▶ _What the task asks_
Put each line of the material, from the line containing "Where should I" through the end of the material, into a JSON list of strings, one string per line, omitting blank lines and leaving the pictures out.

▶ _Data lines_

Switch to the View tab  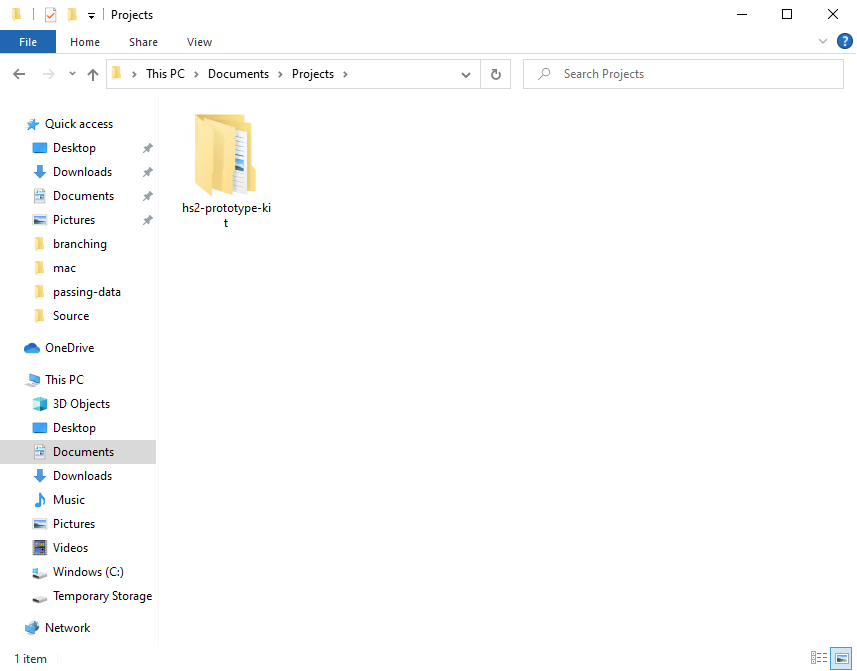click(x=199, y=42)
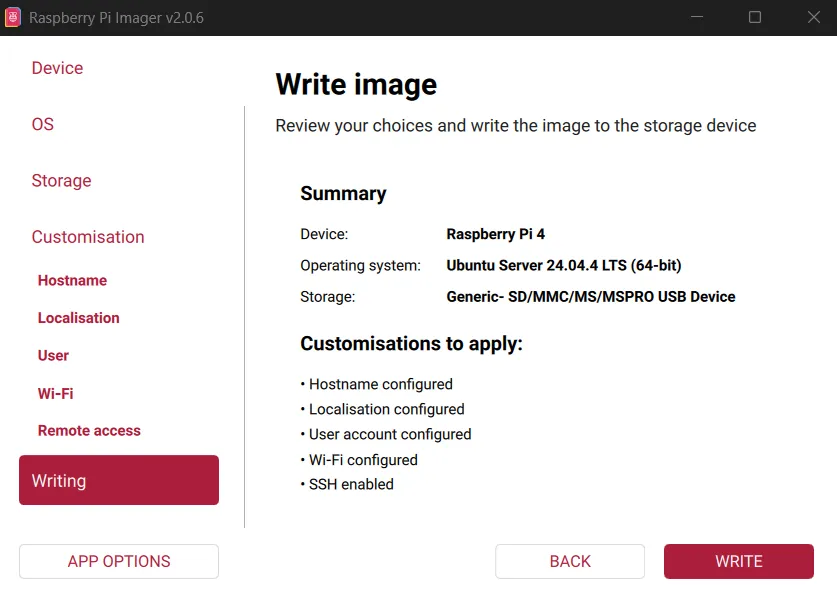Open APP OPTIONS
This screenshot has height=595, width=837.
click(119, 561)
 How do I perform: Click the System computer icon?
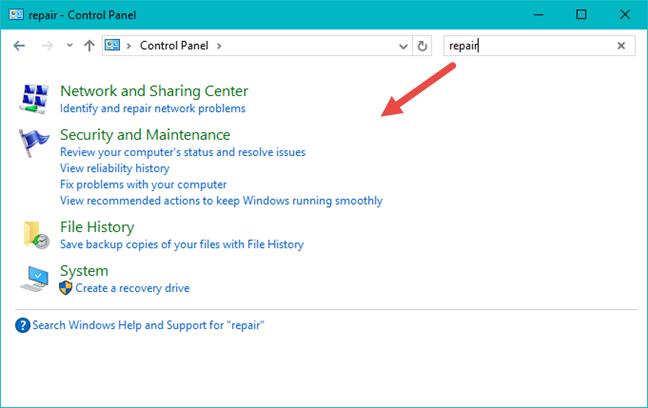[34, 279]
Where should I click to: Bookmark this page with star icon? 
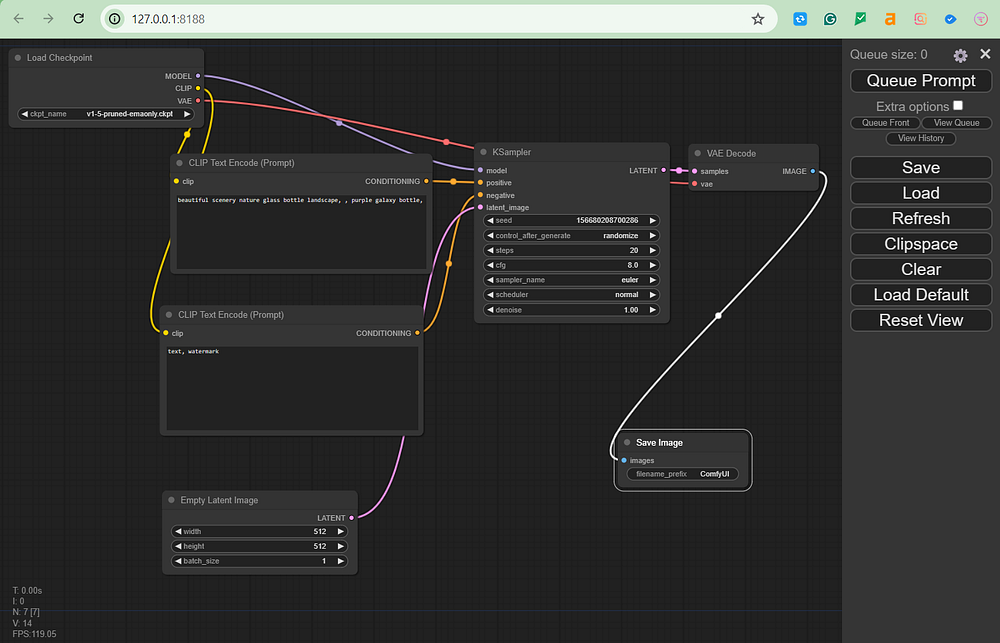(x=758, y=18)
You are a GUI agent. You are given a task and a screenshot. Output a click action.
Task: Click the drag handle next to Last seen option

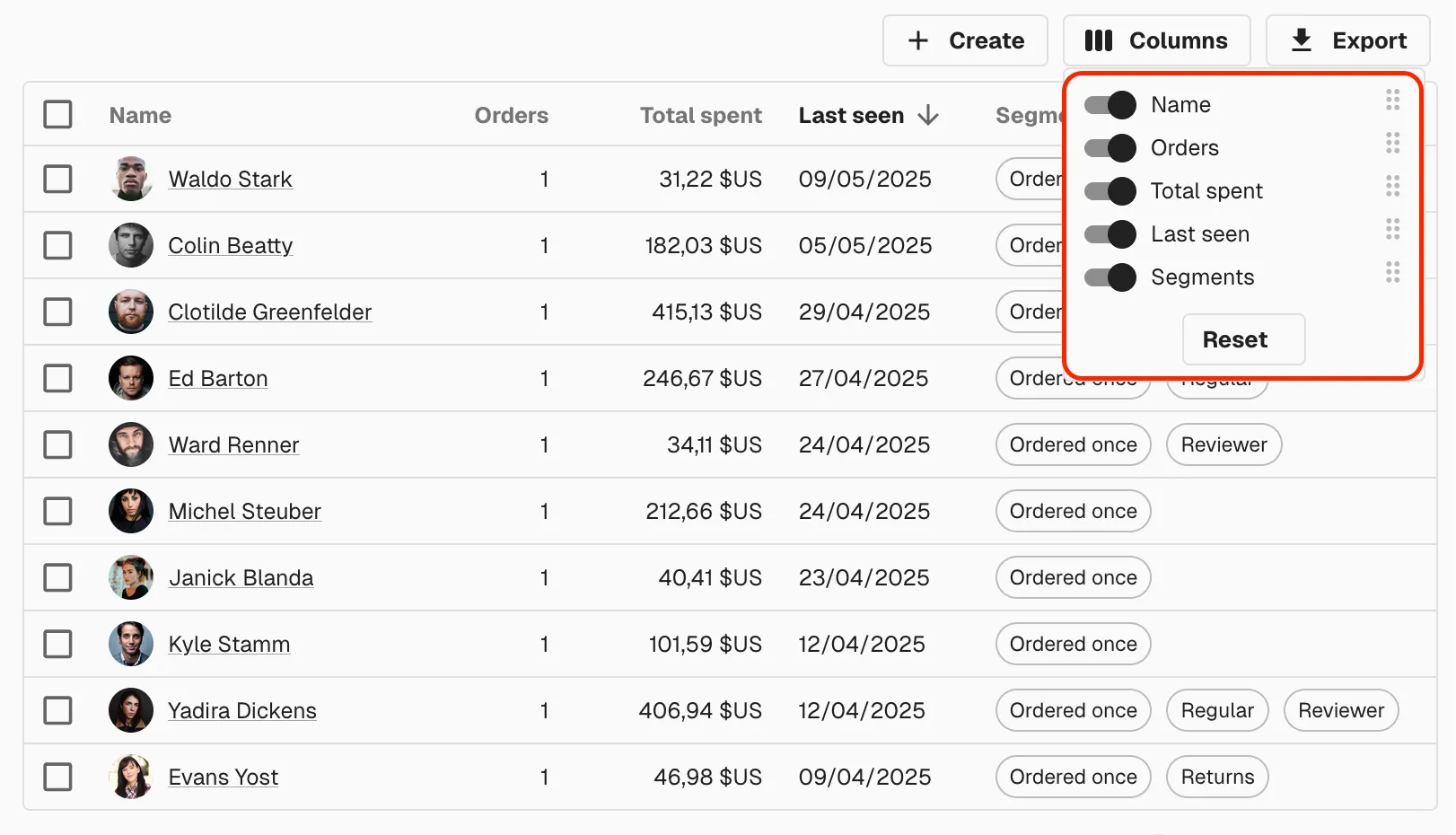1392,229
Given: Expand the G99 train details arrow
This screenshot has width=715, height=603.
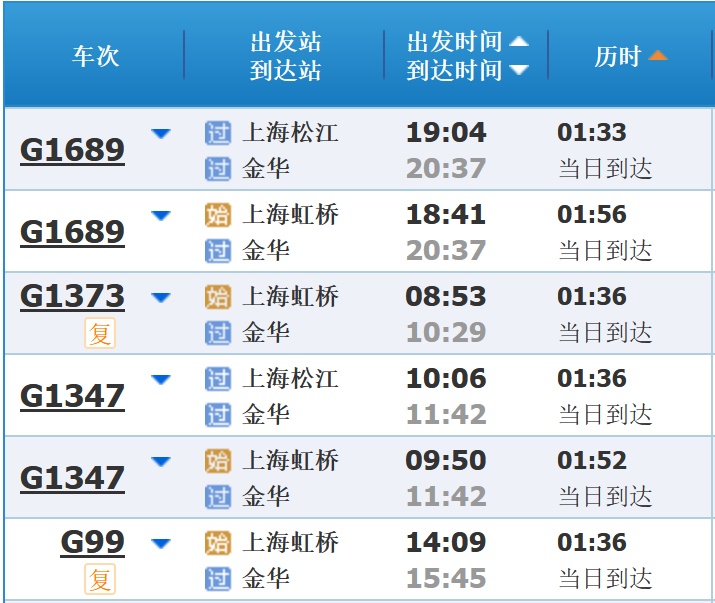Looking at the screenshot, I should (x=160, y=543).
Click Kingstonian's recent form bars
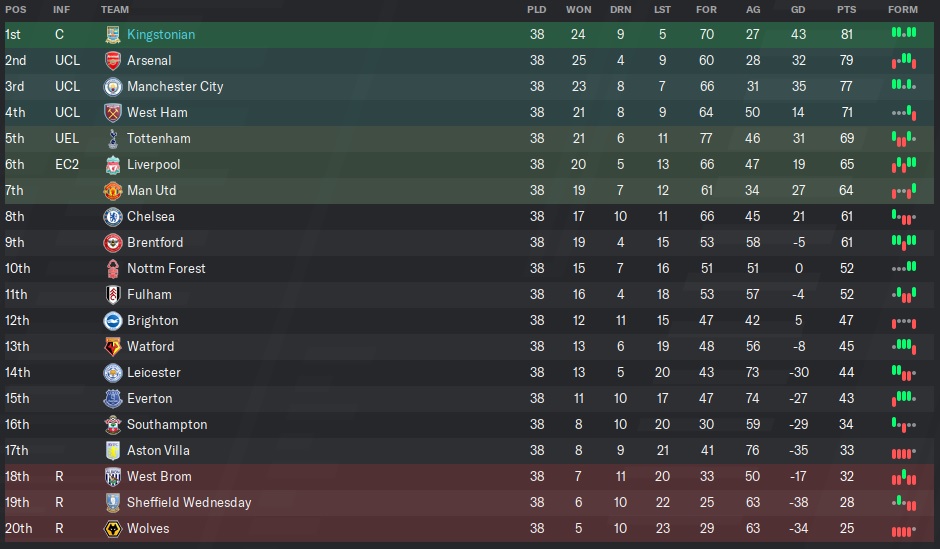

▶ _Completed exercise_
[
  "Where should I click to: Bookmark this page with star icon? ",
  "(x=758, y=18)",
  "You are a GUI agent. You are given a task and a screenshot. Output a click action.",
  "Task: Click the drag handle next to Last seen option",
  "1392,229",
  "Given: Expand the G99 train details arrow",
  "This screenshot has width=715, height=603.",
  "Looking at the screenshot, I should (x=160, y=543).",
  "Click Kingstonian's recent form bars"
]